Saya tumbuh mendengar kisah-kisah itu sebagai dongeng yang setengah dipercaya, setengah diketawakan. Tapi makin dewasa, saya sadar: mungkin yang penting bukan apakah ilmunya benar-benar ada, melainkan mengapa manusia membutuhkannya.
Ambil Ajian Pancasona. Konon, pemiliknya tidak bisa mati meski tubuhnya hancur. Dalam kehidupan nyata, ajian ini terasa seperti metafora paling telanjang tentang manusia Indonesia: berkali-kali jatuh, berkali-kali dihajar keadaan, tapi tetap bangun. Bukan karena kebal, tapi karena terpaksa hidup terus. Pancasona versi modern bukan soal tubuh tak mati, tapi mental yang tak menyerah meski hidup sering tak masuk akal.
Lalu Ajian Waringin Sungsang, pelindung diri dengan sinar tak tertembus. Kalau diperas saripatinya, ini bukan soal aura gaib, tapi batas diri. Orang yang punya “waringin sungsang” hari ini adalah mereka yang tahu kapan harus berkata cukup, kapan tidak perlu menjelaskan hidupnya ke semua orang, dan kapan membiarkan omongan mental sendiri sebelum sampai ke hati.
Ajian Bandung Bondowoso menarik, karena ia tak hanya soal kekuatan, tapi kemampuan menggerakkan bantuan. Ia membangun candi bukan sendirian. Dalam hidup modern, ini mirip orang yang paham satu hal sederhana: tidak semua beban harus dipikul sendiri. Yang disebut sakti kadang hanyalah orang yang tahu cara bekerja sama, minta tolong, dan mengorganisir tenaga di sekitarnya tanpa drama heroik.
Ajian Brajamusti, tinju mematikan, jika dibaca hari ini, justru jadi peringatan. Setiap orang punya “kepalan tangan” berupa kata-kata, keputusan, atau sikap. Sekali dikeluarkan, bisa meninggalkan luka panjang. Orang dewasa yang benar-benar kuat bukan yang bisa memukul paling keras, tapi yang tahu kapan tidak perlu memukul sama sekali.

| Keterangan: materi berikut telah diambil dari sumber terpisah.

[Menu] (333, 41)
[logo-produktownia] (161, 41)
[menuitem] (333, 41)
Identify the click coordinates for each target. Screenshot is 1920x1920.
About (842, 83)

Dan Ilmu Karang, yang membuat segala sesuatu lebur saat disentuh. Ini ilmu yang paling seram sekaligus paling relevan. Ada manusia yang ke mana pun datang, suasana runtuh: keluarga pecah, tim hancur, suasana kerja panas. Karang versi hidup nyata mengingatkan bahwa daya rusak juga sebuah kekuatan—dan tidak semua kekuatan layak dipelihara.

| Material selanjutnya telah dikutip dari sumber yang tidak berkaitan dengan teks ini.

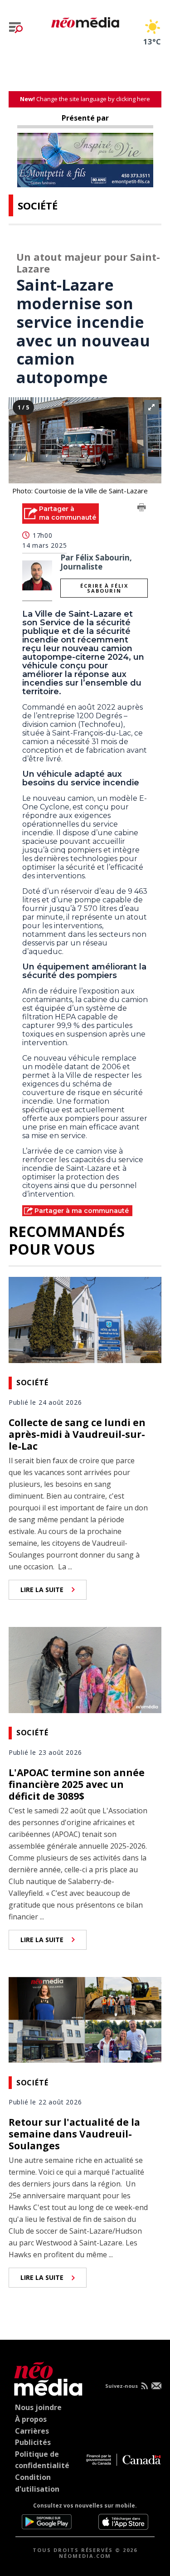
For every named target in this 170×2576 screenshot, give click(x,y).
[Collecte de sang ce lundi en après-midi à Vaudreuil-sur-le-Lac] (85, 1319)
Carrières (32, 2431)
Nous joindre (38, 2407)
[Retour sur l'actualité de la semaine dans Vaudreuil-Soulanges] (85, 2018)
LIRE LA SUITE (41, 1589)
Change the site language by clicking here (85, 99)
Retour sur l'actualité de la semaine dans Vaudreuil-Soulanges (74, 2134)
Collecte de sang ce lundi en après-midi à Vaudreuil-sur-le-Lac (77, 1434)
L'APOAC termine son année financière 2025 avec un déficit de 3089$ (77, 1784)
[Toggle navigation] (16, 27)
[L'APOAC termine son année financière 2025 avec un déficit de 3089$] (85, 1669)
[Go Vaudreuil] (46, 2377)
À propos (31, 2419)
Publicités (33, 2442)
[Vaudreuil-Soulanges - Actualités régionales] (85, 20)
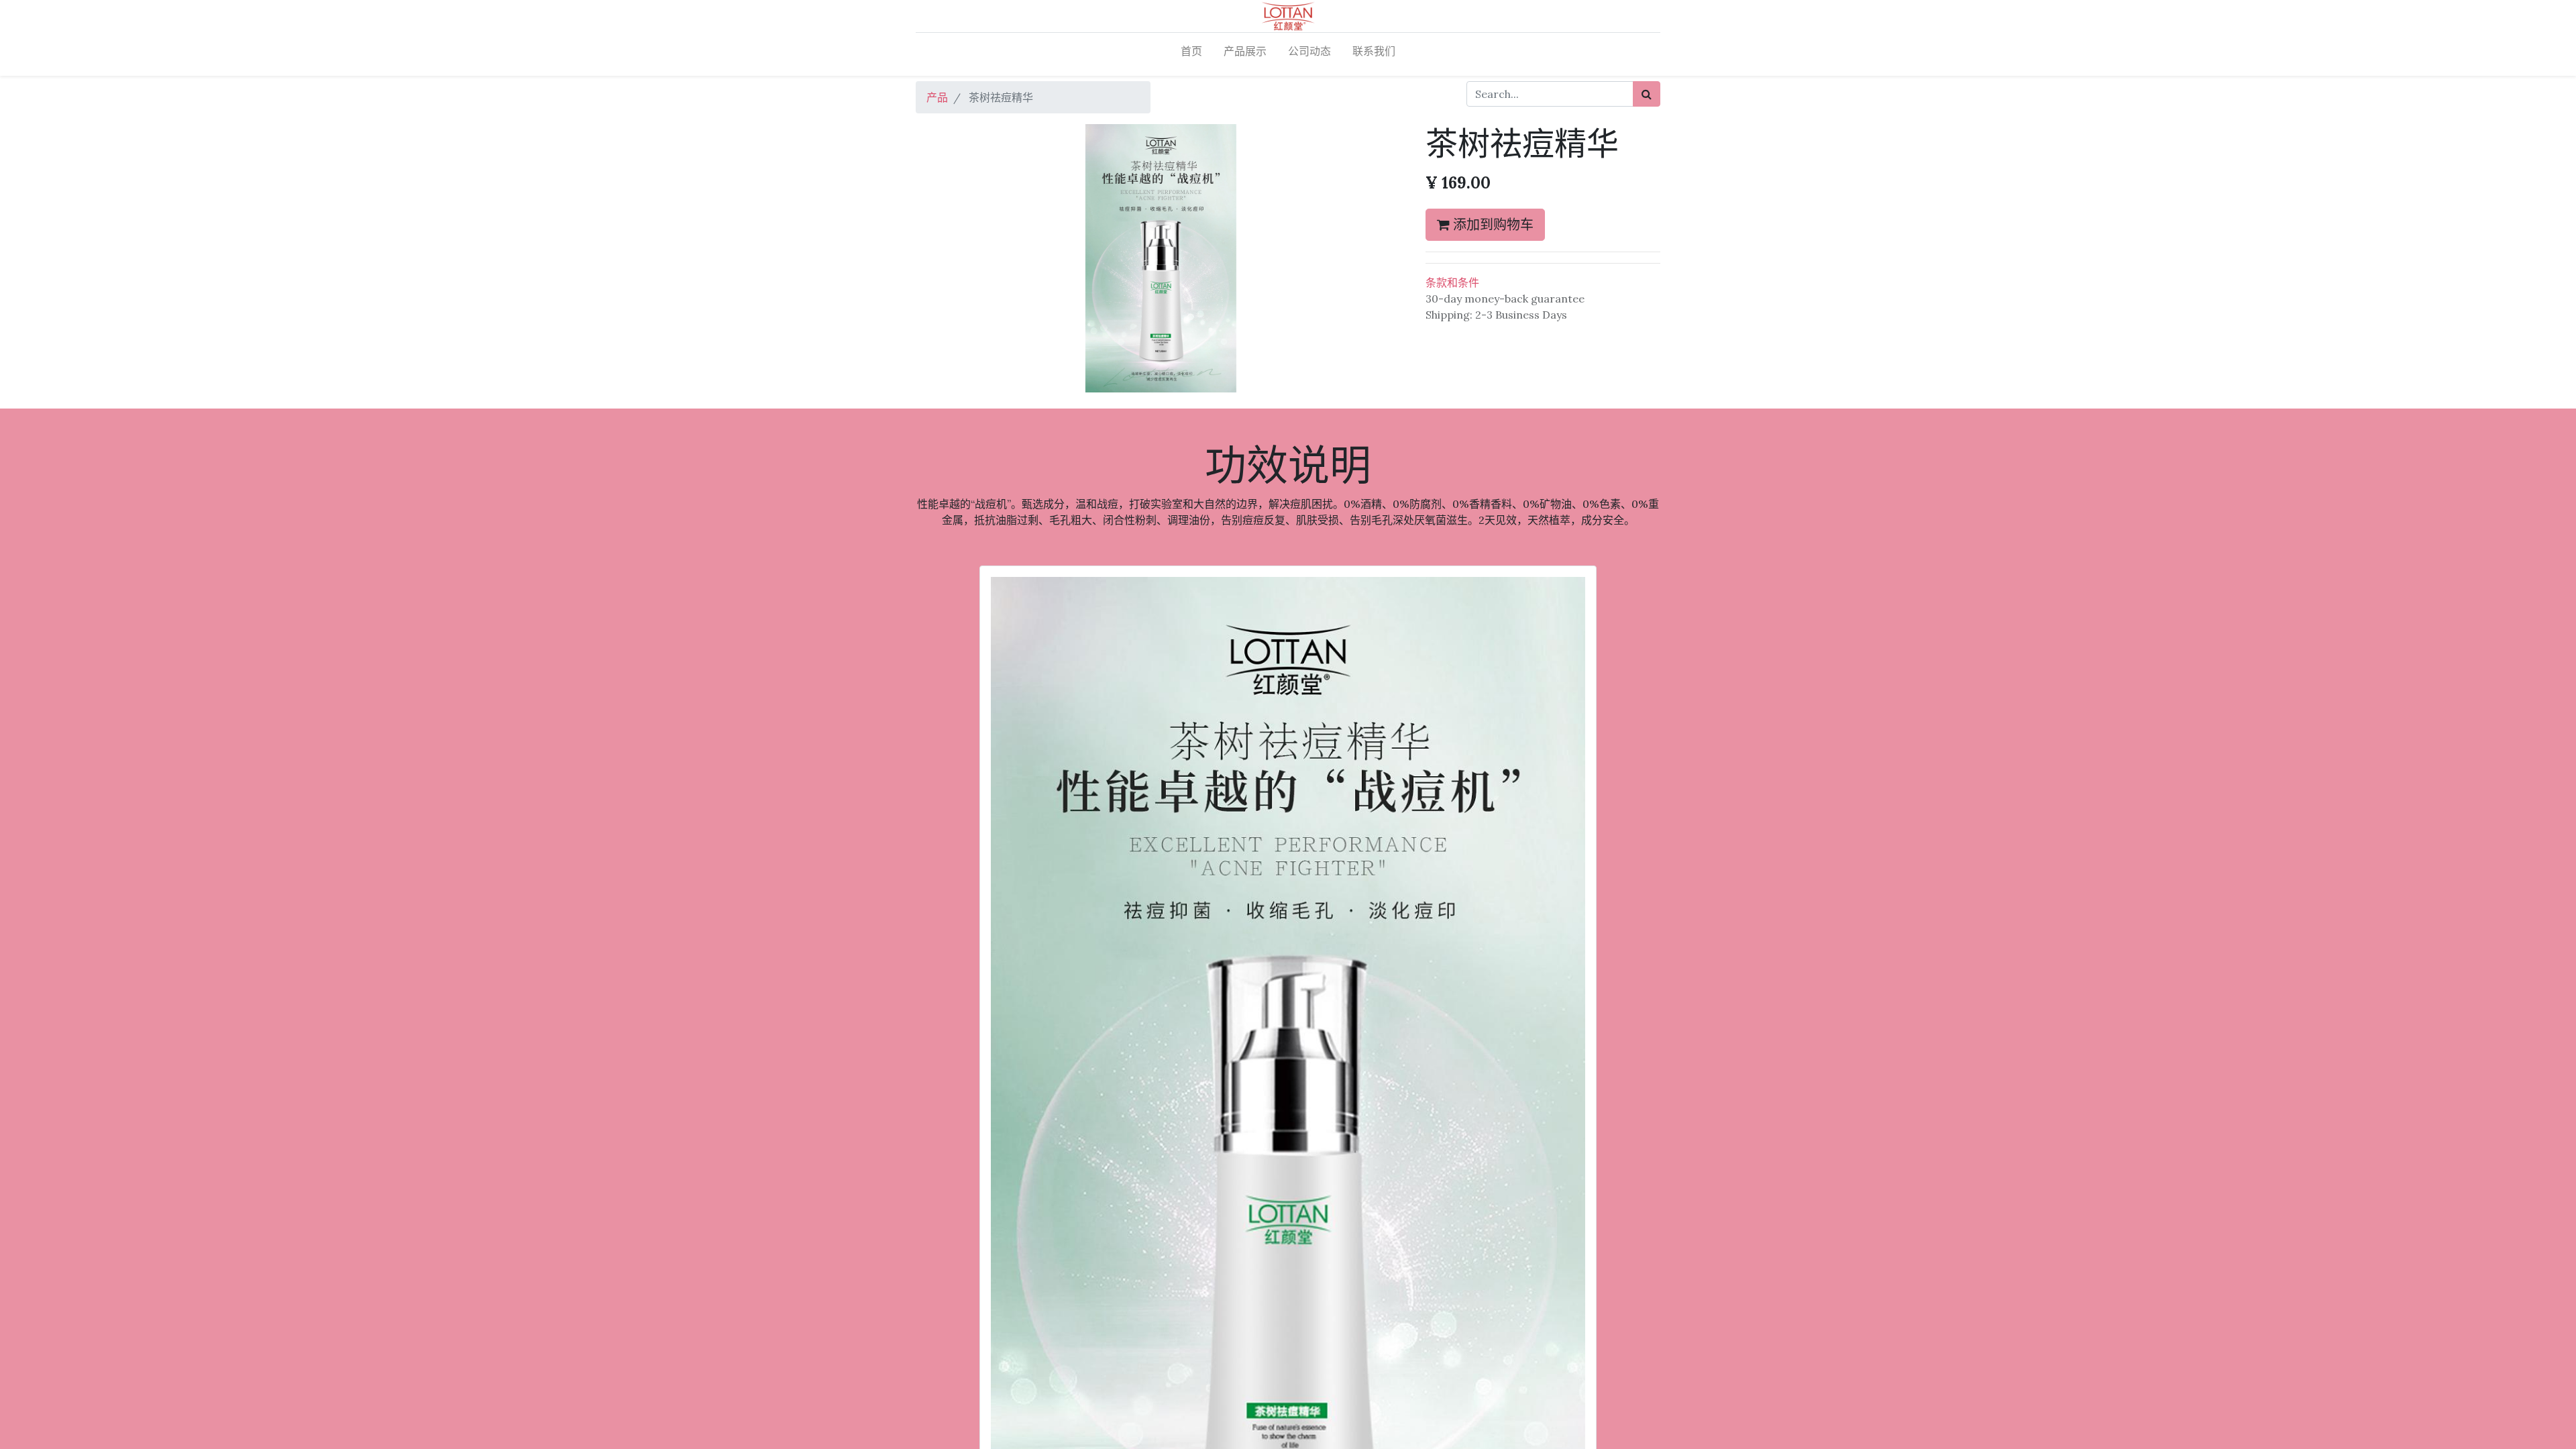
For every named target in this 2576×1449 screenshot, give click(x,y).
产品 (937, 97)
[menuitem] (1191, 54)
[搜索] (1646, 94)
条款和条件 (1452, 282)
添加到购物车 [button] (1492, 224)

Dari semua ilmu itu, saya menarik satu kesimpulan yang sederhana dan agak mengecewakan bagi penggemar kebal-kebalan: sebagian besar ajian tidak pernah ditujukan untuk pamer. Ia lahir dari kecemasan, ketidakamanan, dan kebutuhan bertahan di dunia yang keras. Ketika dunia berubah, ajian-ajian itu tidak punah—mereka berpindah bentuk.
Hari ini, kanuragan hidup dalam bentuk yang lebih sunyi:
ketahanan mental, batas emosional, kerja kolektif, kendali diri, dan kemampuan tidak merusak sekitar.
Dan mungkin itu sebabnya banyak orang yang mengaku sakti tampak rontok di urusan dapur. Karena ajian apa pun, setinggi apa pun, selalu kalah oleh hidup yang meminta tanggung jawab nyata. Ilmu yang benar-benar bertahan bukan yang membuat kita kebal dari dunia, tapi yang membuat kita cukup waras untuk menjalaninya.